Problem: Word for word, transcribe the data below from the line with "Instruction: Click the 57 epochs age value" to the line with "Given: Close the Parameters tab", keeping both of those lines.

=== Section Start ===

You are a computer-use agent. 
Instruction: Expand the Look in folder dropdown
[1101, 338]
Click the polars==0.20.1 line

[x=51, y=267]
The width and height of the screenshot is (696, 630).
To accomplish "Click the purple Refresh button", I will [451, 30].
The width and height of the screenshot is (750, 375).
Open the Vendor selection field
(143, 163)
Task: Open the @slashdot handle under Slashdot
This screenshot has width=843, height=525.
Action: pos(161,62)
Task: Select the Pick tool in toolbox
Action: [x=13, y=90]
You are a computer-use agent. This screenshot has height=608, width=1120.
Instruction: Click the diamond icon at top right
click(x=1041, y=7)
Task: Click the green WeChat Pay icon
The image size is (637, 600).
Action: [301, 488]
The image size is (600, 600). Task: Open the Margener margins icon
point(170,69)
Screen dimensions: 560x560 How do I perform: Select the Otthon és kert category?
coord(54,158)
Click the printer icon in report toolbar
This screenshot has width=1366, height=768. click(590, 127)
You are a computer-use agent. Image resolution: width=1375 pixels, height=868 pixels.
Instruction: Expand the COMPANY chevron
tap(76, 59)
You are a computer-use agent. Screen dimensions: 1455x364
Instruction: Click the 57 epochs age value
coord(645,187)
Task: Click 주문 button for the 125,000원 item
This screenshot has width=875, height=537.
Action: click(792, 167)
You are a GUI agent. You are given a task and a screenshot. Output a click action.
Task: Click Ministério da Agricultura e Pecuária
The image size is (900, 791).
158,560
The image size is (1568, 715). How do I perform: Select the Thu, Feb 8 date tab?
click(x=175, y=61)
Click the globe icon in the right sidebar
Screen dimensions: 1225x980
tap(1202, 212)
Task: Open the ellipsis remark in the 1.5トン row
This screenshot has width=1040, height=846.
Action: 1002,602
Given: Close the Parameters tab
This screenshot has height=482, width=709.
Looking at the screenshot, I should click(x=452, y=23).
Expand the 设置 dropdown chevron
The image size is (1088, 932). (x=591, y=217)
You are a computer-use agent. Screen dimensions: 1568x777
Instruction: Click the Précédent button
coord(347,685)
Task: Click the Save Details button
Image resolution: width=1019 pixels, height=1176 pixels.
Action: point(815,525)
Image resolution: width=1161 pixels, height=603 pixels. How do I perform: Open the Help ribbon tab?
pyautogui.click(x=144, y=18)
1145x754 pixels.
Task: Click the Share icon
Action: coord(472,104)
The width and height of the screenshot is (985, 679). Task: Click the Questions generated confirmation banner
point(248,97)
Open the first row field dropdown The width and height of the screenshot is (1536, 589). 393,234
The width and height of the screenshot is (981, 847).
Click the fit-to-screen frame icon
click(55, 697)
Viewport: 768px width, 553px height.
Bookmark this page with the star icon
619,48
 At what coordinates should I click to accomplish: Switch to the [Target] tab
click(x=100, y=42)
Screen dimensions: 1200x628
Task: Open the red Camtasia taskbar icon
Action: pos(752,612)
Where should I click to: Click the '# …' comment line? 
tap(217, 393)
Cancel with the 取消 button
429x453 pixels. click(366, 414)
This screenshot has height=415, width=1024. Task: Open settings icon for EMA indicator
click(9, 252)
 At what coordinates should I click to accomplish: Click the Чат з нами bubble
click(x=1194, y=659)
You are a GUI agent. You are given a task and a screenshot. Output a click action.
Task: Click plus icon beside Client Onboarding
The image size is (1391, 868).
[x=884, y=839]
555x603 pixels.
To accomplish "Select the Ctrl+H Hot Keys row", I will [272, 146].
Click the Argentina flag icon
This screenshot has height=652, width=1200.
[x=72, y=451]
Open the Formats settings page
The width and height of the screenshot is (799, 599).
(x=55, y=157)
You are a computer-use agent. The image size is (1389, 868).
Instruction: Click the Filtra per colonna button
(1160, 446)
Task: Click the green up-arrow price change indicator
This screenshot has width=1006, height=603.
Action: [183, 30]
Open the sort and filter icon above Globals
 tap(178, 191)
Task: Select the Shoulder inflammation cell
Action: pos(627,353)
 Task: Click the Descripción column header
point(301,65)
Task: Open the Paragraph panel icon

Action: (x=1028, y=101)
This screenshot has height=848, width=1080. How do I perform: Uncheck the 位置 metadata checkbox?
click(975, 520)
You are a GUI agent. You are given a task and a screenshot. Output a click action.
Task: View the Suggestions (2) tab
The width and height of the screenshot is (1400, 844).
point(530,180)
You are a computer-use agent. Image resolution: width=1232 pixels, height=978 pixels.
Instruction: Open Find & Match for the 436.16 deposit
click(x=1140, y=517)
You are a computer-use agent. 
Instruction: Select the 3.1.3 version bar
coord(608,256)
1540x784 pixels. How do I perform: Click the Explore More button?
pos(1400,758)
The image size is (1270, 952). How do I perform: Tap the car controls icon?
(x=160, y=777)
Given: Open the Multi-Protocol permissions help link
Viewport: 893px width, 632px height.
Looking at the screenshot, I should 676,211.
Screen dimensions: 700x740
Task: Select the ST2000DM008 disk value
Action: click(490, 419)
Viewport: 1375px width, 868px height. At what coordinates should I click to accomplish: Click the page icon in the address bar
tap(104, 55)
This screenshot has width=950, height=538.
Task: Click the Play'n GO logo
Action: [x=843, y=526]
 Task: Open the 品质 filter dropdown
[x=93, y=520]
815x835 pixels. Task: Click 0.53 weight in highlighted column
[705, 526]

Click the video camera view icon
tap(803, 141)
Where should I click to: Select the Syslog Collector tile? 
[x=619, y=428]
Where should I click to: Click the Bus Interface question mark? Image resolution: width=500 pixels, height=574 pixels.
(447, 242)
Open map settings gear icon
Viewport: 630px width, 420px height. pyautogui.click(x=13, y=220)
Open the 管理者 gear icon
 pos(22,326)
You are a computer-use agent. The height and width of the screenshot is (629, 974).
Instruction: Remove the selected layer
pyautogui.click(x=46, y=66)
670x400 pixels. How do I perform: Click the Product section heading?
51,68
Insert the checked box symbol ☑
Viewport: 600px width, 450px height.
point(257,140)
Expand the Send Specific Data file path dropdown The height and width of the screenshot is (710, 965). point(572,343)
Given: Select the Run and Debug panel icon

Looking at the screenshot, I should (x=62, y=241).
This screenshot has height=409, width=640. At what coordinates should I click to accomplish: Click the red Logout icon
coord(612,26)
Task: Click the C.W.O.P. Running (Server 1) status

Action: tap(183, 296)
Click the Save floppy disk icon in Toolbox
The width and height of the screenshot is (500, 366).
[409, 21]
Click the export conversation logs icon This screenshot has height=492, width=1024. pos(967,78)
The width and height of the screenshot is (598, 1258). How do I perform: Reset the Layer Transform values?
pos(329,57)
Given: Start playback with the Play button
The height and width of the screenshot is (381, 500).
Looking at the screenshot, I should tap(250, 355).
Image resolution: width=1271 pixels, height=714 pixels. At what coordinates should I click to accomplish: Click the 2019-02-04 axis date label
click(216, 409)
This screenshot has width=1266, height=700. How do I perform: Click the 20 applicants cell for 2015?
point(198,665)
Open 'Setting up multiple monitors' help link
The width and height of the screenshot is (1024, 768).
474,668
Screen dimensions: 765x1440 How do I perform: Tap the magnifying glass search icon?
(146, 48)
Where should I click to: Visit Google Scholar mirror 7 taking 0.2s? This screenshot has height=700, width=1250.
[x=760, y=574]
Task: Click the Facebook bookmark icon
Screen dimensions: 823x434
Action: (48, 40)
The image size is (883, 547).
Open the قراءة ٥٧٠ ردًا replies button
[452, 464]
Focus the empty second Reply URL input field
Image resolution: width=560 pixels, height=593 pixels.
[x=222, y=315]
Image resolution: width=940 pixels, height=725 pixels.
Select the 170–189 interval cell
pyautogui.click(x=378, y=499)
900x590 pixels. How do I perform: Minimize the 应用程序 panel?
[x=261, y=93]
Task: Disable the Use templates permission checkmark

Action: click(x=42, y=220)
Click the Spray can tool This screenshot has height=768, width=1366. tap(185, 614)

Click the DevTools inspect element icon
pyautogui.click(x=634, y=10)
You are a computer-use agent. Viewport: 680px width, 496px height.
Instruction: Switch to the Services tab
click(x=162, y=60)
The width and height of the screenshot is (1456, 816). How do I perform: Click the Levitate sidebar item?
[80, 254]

=== Section End ===

Written solution:
Instruction: Click the 57 epochs age value
coord(645,187)
Task: Click 주문 button for the 125,000원 item
This screenshot has width=875, height=537.
Action: click(792, 167)
You are a GUI agent. You are given a task and a screenshot. Output a click action.
Task: Click Ministério da Agricultura e Pecuária
The image size is (900, 791).
158,560
The image size is (1568, 715). How do I perform: Select the Thu, Feb 8 date tab?
click(x=175, y=61)
Click the globe icon in the right sidebar
Screen dimensions: 1225x980
tap(1202, 212)
Task: Open the ellipsis remark in the 1.5トン row
This screenshot has width=1040, height=846.
Action: 1002,602
Given: Close the Parameters tab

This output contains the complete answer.